* _ASSIGNMENT_: Transcribed word for word, the lines below from the one with "Given: Click the March 24, 2015 date" through the last line of the records form the answer; no picture is to be included.

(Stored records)
-------------------------
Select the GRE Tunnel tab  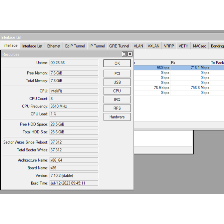(x=119, y=46)
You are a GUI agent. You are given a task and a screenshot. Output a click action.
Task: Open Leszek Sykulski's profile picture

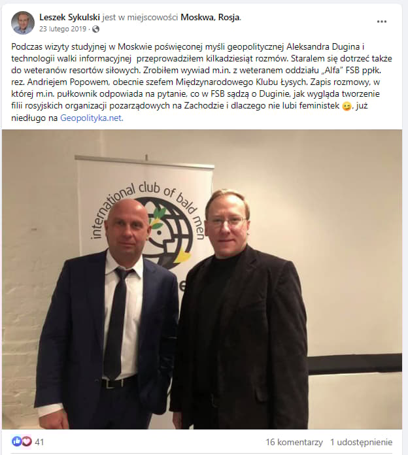point(23,23)
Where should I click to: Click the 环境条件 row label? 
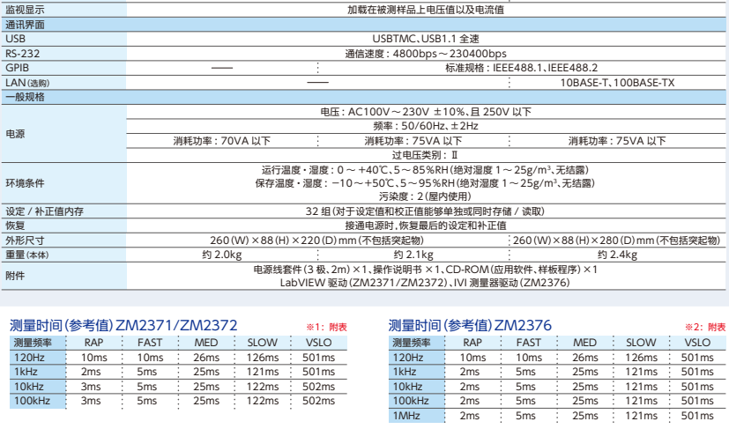click(x=25, y=182)
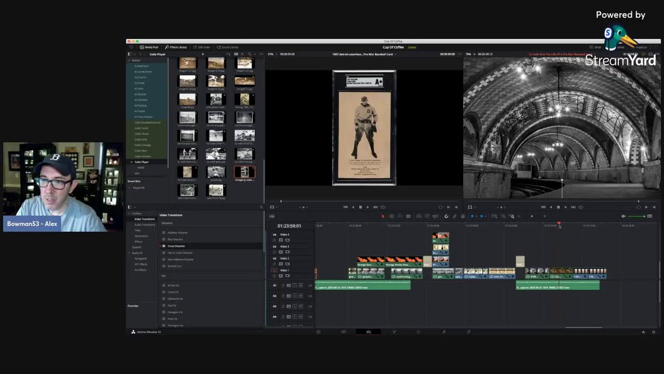Open the project home icon
Screen dimensions: 664x374
click(643, 332)
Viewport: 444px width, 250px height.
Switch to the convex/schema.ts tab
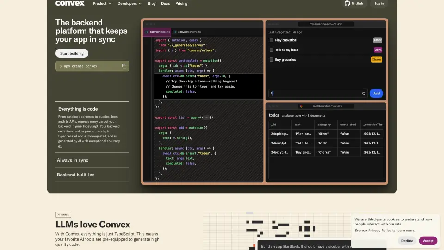point(189,32)
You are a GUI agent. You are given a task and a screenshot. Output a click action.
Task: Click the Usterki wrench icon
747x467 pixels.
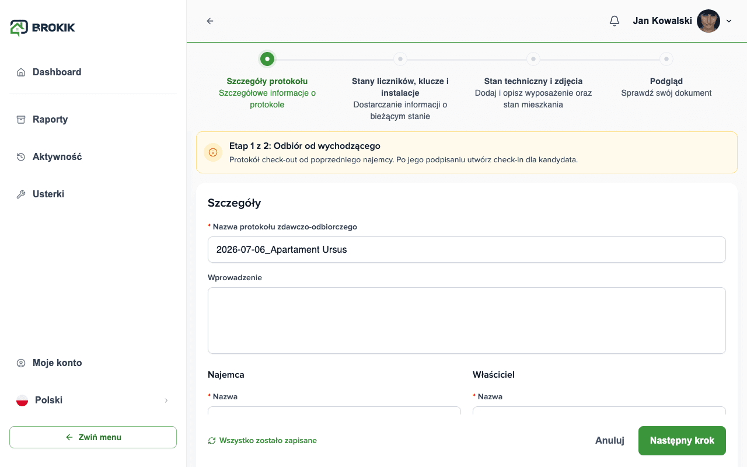coord(21,194)
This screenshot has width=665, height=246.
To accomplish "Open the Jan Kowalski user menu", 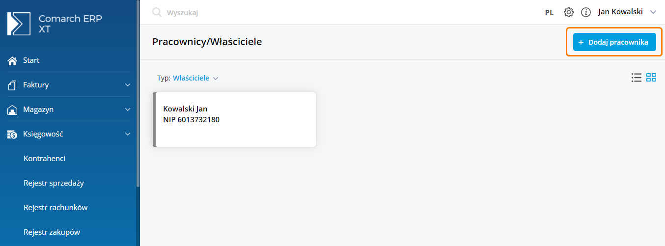I will click(626, 12).
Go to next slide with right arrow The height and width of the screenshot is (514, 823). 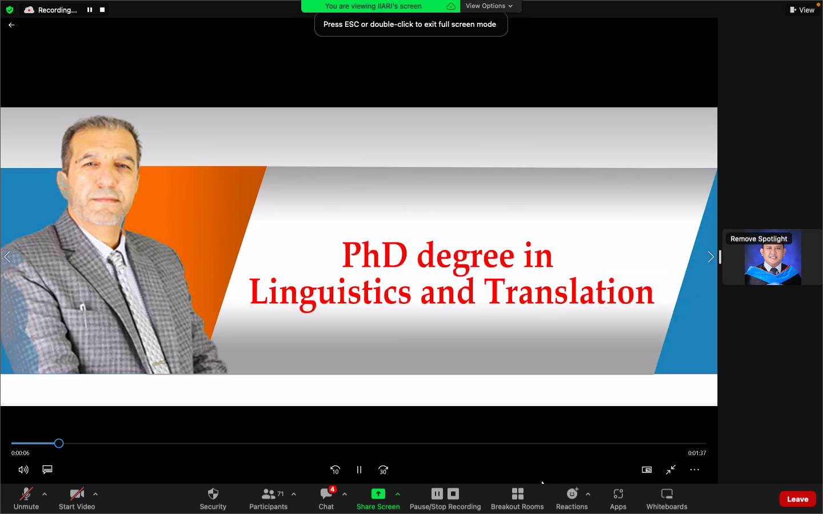(710, 257)
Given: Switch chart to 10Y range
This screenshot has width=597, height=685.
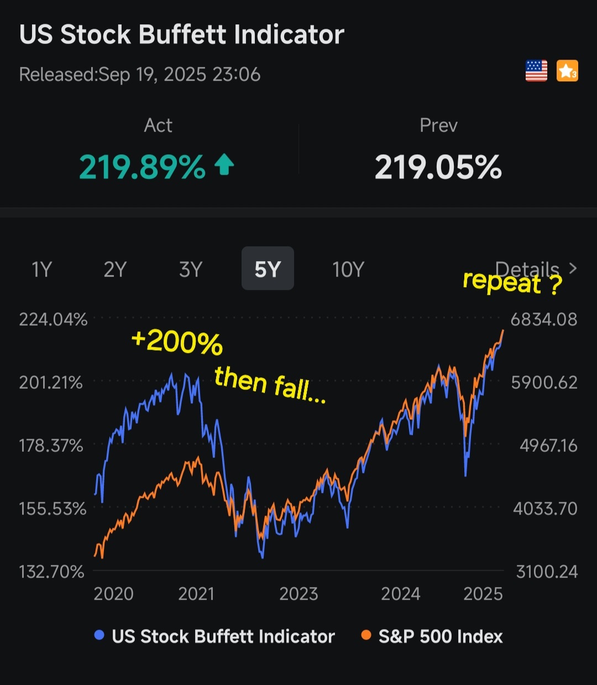Looking at the screenshot, I should tap(348, 269).
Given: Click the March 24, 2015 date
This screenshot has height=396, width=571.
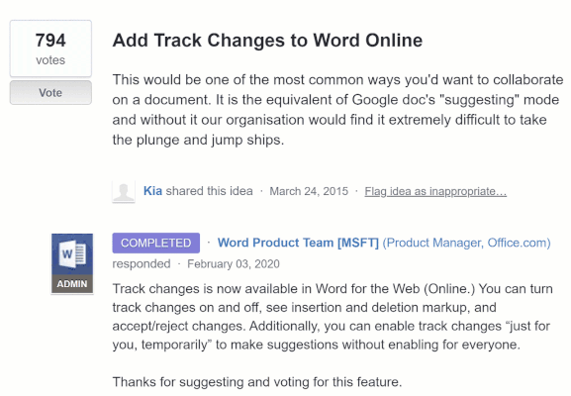Looking at the screenshot, I should pyautogui.click(x=309, y=191).
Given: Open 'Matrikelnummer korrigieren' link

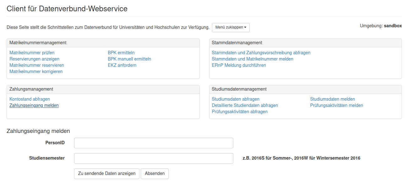Looking at the screenshot, I should [36, 71].
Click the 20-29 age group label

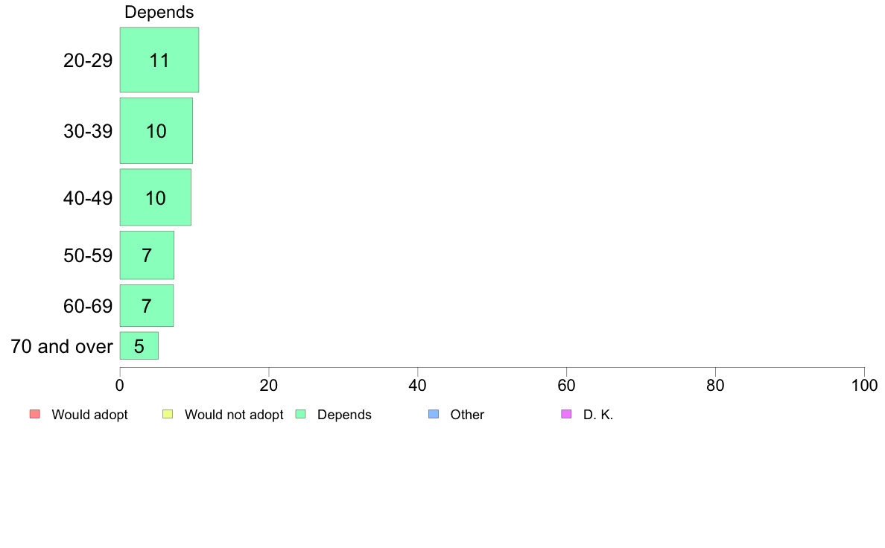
-------------------------
* _EXERCISE RESULT_:
Given: Click the March 24, 2015 date
This screenshot has height=396, width=571.
Looking at the screenshot, I should pyautogui.click(x=309, y=191).
Given: Open 'Matrikelnummer korrigieren' link

Looking at the screenshot, I should [36, 71].
Click the 20-29 age group label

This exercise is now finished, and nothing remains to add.